Problem statement: Going down the listing below, print exactly each line from the one with "Where should I" up to and including the one with "Click the Item ID search magnifier icon", and skip the rest.

Provided data:
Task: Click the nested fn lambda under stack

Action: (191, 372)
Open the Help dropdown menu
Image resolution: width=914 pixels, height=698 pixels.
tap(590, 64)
...
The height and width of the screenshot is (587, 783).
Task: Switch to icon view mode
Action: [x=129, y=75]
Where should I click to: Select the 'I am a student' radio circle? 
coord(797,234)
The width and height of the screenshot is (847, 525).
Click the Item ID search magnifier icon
==
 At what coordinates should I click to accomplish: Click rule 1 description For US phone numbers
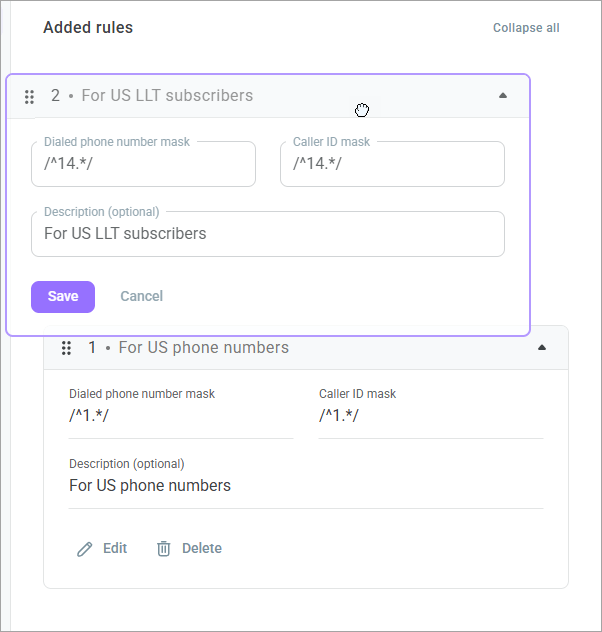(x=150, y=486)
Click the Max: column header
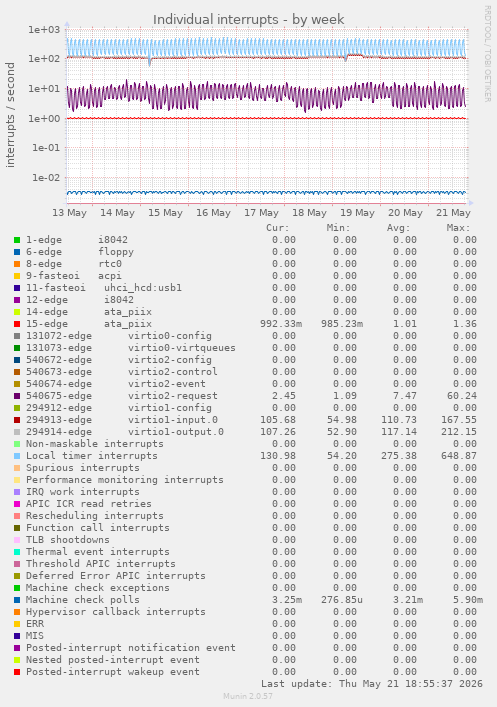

Task solution:
Where should I click to: Select the 'I am a student' radio circle? 
coord(797,234)
The width and height of the screenshot is (847, 525).
Click the Item ID search magnifier icon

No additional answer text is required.